Das Vorgehen der Justiz beschränkt sich nach LW-Informationen auf den Vorwurf, dass der Richter eine irreguläre Beziehung zu einer Person unterhalten haben soll, über die er zu urteilen hatte. Demnach besteht der Verdacht, dass es zu einer Interessenvermischung gekommen sei.
Strafrechtlich geht es demnach nicht um „corruption et trafic d'influence“ (Art. 246 ff.) sondern um „prise illégale d'intérêts“ (Art. 245). Der Unterschied ist folgender: Bei der Interessenvermischung handelt es sich um ein offenes Vorgehen, bei dem ein Mandatsträger – in diesem Fall ein Richter - gewollt einen persönlichen Nutzen aus einer Amtshandlung zieht. Bei Korruption und Vorteilnahme handelt es sich hingegen um aktive oder passive Bestechung.
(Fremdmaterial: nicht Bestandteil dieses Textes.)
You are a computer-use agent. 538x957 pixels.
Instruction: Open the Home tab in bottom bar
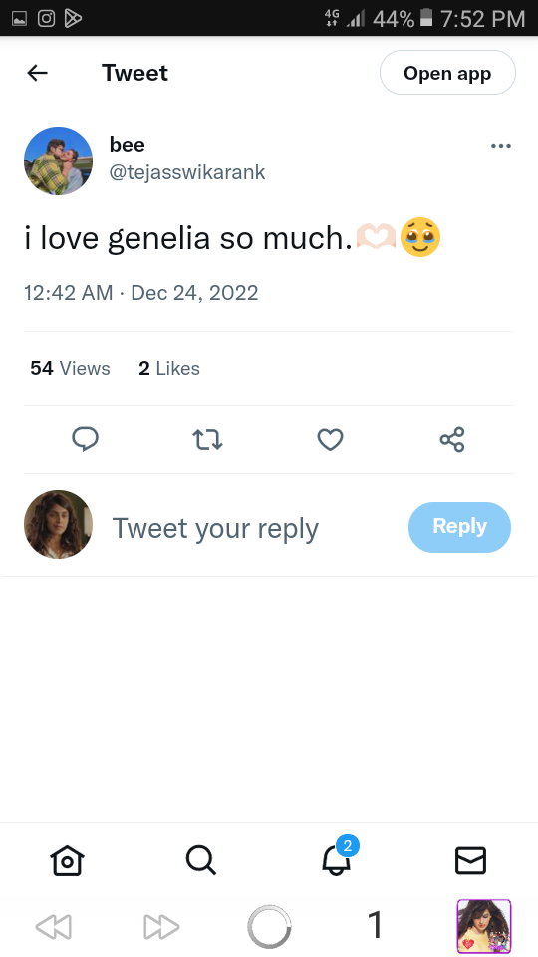tap(67, 860)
Betroffene sollen Strafanzeige erstatten
Die gegen den Richter und mehrere Anwälte erhobenen Vorwürfe im Zusammenhang mit missbräuchlichen Vermögensverwaltungsmandaten sind indes real und bedürfen weiterer Aufmerksamkeit.
Seit Samstagmorgen haben sich mehrere Personen gemeldet, deren Aussagen sich in weiten Teilen mit jener des am Freitag geschilderten Falles überdecken. Dem Pressesprecher der Justiz, Henri Eippers, zufolge gibt es in diesem Zusammenhang derzeit allerdings kein Verfahren gegen den Vormundschaftsrichter.
Henri Eippers betonte am Montagmittag, dass Personen, die sich auf strafbare Weise geschädigt fühlen, wie in solchen Fällen üblich, Strafanzeige bei Polizei oder Staatsanwaltschaft erstellen sollen. Zum Fall des suspendierten Richters machte Eippers mit Verweis auf die laufenden Ermittlungen keine Angaben.